Brad’s Beer Review: Stone Coffee Milk Stout
This is a beer I’ve wanted to try ever since I heard it was to be released. Milk Stout (sometimes known as sweet stout or cream stout) is one of my favorite beer styles. I first found Left Hand Brewing Company’s Milk Stout when I lived in Georgia back in ‘05-07. When I moved back to California, I couldn’t get Left Hand beers (nor could I easily find any commercial milk stouts), so I used the info from their web site and my own palate and created a homebrewed milk stout that has been roundly adored by friends and family, and kicked major tail in competitions.
Thus, the news that Stone Brewing, a company whose beer I generally find faultless, was going to brew a milk stout got me excited. The fact that they were going to add coffee—another thing I love—to the mix made me even more so. I saw it at the grocery store this afternoon, and immediately knew it was coming home.
Milk Stout is so named because it is typically sweetened with lactose (milk sugar). Take note, lactose-intolerant folks, this style is not for you. Lactose is unfermentable by saccharomyces cerevisiae, so the sugar adds sweetness without adding additional alcohol. The Milk Stout style, in comparison to the Dry Stout, will have a sweeter finish. Even for a beer that may have a reasonable amount of roast flavor and aroma (and the bitterness that comes with roasted malts), the sweetness should cleanse the palate for the next sip.
Now, on to my thoughts for the Stone Coffee Milk Stout:
- Stats: 4.2% ABV, 40 IBU. Color not listed.
- Aroma: I definitely pick up roast here. To me, the roast is definitely more prominent than the coffee in the aroma. I don’t pick up any hops in the aroma, which is appropriate for the style.
- Appearance: Black and completely opaque. Light brown / dark tan head with great lacing. Really, though, describing the appearance of a stout is rather boring. They do pretty much all look black!*
- Flavor: Up front, there’s a hit of roast, but it quickly subsides into coffee. While you—or at least I—cannot smell much coffee in the nose, it’s definitely strong on the tongue. I will say that the beer doesn’t finish as sweet as other milk stouts I’ve tasted. One of my criticisms of many commercial milk stouts is that they take a dry stout with relatively weak roast character and just add lactose. My own recipes tend to be big on the roast and correspondingly big on the lactose. This beer seems a bit big on the roast and coffee, with JUST enough sweetness to cover the bitterness of the roasted malt, the coffee, and the hops, but not a dominant perception of sweetness.

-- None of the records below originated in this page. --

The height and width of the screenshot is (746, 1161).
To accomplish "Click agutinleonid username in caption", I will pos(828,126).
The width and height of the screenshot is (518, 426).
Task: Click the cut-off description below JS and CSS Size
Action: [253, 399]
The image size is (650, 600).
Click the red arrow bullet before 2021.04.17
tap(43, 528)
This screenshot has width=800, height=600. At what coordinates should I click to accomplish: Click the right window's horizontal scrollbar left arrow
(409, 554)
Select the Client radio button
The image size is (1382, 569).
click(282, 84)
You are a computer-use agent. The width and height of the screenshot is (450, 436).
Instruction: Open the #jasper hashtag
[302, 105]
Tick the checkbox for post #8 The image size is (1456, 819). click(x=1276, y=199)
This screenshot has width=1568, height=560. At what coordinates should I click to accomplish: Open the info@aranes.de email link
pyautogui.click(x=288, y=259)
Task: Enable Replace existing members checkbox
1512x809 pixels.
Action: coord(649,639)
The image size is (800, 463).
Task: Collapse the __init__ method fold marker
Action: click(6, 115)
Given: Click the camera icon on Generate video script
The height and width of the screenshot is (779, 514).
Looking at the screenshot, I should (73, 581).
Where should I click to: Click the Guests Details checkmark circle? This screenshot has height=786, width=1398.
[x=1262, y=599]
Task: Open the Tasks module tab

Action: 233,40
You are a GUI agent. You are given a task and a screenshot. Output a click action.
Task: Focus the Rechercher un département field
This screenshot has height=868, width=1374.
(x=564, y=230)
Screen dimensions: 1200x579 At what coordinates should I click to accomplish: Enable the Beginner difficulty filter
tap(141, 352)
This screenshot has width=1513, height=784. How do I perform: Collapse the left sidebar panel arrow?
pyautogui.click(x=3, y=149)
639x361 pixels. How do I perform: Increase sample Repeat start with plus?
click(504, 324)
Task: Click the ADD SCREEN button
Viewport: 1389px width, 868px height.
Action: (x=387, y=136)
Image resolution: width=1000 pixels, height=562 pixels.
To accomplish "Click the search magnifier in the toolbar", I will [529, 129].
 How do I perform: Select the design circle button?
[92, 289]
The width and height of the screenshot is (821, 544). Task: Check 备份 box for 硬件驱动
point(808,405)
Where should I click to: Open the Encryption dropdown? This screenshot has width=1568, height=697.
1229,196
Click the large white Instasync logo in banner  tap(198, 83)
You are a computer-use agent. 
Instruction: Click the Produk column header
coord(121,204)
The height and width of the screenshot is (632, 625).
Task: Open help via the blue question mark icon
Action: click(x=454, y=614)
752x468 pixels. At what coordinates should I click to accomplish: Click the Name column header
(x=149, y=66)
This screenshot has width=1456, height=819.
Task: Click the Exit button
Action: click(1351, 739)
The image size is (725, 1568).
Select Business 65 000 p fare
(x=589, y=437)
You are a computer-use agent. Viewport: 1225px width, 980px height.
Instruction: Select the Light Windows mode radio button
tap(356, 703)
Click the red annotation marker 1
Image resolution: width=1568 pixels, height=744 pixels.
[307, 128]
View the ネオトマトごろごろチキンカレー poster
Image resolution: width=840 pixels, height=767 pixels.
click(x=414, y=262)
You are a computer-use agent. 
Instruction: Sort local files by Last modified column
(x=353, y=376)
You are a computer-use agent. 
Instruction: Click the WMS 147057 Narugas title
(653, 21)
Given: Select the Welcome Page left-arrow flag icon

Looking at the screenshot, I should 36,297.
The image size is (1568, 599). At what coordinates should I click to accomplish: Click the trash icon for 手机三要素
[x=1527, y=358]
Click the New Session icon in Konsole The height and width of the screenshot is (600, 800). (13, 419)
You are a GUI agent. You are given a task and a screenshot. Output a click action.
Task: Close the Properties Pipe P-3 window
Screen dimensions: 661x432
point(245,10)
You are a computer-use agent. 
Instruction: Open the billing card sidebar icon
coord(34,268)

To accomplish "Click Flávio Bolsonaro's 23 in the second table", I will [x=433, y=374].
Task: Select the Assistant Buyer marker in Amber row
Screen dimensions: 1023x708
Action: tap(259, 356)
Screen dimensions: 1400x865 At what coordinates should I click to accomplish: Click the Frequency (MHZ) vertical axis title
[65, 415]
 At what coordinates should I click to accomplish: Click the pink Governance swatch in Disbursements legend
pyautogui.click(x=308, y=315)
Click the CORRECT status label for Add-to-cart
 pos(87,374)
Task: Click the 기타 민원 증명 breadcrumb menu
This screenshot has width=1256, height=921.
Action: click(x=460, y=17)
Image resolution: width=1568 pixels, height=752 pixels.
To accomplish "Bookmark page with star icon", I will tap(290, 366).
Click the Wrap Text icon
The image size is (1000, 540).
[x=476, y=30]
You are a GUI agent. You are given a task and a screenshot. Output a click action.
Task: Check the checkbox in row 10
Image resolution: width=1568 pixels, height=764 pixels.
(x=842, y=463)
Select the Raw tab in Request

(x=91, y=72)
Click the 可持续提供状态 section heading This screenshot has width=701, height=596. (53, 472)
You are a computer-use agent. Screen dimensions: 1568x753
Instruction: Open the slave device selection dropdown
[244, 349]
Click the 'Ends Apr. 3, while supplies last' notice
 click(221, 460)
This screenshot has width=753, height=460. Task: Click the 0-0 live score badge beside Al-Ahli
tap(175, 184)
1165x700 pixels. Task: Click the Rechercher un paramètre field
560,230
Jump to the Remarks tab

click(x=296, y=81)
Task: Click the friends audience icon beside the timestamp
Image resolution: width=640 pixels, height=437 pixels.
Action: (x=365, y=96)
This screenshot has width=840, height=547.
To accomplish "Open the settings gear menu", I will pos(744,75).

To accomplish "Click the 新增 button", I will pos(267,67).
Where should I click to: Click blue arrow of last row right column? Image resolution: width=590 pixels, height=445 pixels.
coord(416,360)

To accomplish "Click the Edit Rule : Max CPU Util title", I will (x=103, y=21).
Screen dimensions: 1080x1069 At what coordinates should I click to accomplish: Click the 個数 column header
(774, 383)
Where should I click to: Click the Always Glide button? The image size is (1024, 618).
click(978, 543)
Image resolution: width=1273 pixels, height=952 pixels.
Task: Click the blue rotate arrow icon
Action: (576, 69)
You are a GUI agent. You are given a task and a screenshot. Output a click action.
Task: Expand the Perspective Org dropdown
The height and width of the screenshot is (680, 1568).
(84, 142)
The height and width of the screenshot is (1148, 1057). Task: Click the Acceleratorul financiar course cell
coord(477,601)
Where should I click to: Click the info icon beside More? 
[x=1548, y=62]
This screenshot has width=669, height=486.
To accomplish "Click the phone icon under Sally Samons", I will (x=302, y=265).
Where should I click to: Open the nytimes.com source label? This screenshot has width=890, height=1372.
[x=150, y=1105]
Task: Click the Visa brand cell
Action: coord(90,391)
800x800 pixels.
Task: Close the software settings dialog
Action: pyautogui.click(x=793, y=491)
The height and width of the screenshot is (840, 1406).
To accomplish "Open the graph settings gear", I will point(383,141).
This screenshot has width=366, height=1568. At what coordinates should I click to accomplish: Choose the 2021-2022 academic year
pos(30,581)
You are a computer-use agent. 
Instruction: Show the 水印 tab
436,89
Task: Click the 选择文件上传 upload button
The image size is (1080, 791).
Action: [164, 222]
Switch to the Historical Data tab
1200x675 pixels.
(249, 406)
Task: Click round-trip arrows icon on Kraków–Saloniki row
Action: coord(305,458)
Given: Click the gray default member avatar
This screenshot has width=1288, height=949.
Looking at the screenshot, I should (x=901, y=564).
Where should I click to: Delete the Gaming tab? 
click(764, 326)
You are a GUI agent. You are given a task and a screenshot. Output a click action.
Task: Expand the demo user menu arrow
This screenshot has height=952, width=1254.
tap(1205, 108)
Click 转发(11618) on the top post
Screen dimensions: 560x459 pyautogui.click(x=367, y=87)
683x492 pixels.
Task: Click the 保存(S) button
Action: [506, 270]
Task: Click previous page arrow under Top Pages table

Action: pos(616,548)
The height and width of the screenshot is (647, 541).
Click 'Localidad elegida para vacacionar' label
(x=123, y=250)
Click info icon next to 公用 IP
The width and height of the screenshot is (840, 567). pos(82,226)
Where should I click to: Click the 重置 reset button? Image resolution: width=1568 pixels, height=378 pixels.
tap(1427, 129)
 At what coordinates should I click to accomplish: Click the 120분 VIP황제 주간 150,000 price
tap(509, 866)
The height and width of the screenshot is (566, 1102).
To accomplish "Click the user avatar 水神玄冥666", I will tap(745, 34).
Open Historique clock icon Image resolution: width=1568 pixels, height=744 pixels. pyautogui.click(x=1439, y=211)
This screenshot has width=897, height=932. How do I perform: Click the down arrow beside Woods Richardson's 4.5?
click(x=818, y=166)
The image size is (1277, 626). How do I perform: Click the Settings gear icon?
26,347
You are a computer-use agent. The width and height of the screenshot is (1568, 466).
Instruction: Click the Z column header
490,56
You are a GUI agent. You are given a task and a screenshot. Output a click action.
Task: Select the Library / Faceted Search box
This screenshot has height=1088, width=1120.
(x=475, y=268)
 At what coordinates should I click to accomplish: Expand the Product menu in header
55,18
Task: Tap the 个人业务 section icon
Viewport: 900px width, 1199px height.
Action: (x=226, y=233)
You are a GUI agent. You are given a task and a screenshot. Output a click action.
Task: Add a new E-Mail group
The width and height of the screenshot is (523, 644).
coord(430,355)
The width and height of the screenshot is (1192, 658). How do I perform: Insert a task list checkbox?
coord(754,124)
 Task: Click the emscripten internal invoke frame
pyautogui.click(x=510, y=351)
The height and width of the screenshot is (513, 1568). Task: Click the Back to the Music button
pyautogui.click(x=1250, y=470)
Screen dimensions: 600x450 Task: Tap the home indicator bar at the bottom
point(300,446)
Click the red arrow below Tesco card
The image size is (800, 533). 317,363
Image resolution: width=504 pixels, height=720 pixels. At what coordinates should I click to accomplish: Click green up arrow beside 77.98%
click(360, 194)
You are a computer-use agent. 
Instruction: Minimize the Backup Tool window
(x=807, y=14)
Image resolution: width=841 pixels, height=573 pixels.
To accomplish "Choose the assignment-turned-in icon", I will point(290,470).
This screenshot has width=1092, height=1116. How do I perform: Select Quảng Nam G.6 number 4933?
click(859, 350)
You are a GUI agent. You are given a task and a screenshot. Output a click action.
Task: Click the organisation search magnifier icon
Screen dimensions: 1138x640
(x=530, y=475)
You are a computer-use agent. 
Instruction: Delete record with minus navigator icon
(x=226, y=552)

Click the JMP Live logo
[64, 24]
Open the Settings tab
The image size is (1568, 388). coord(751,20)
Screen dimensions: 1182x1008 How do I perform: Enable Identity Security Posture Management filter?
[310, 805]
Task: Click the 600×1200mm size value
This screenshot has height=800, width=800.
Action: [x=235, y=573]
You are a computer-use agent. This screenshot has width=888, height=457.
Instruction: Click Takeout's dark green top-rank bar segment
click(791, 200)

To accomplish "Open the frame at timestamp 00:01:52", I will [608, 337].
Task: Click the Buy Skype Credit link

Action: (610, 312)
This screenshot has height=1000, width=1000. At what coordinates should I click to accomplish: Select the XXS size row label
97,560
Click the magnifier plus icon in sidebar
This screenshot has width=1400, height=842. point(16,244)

Of course, all of this is in character for Stone. They tend towards big flavor, and most of their beers don’t shy away from bitterness, and finish fairly dry. This seems to me to fit into their general palate profile. And this beer clocks in at 40 IBU [International Bitterness Unit], which is the top of the scale for a beer that falls into the bottom of the scale for ABV.
- Mouthfeel: Again, I expect most milk stouts to be pretty full-bodied. This is much closer to medium body, with a slightly more dry finish than I would typically expect from the style.
- Overall Impression: Honestly, this is a delicious beer. I’m really enjoying it. It’s not entirely what I was expecting, though. In fact, if you didn’t tell me there was lactose in this beer, I’d have a difficult time picking it out. The bias towards bitterness, the medium body and the dry finish, all just say “coffee stout” to me. But the simple fact is that I like bitterness, I like dry finishes, and I generally enjoy light to medium body beers. So while it is delicious, it’s not necessarily something I’d recommend as a pure example of the style.
All that said, I highly recommend you buy this beer. It truly is delicious.
* Well, except for white stouts, that is. But I’ve never observed one of these in the wild, and I think calling any beer a white stout is stretching the bounds of beer credulity.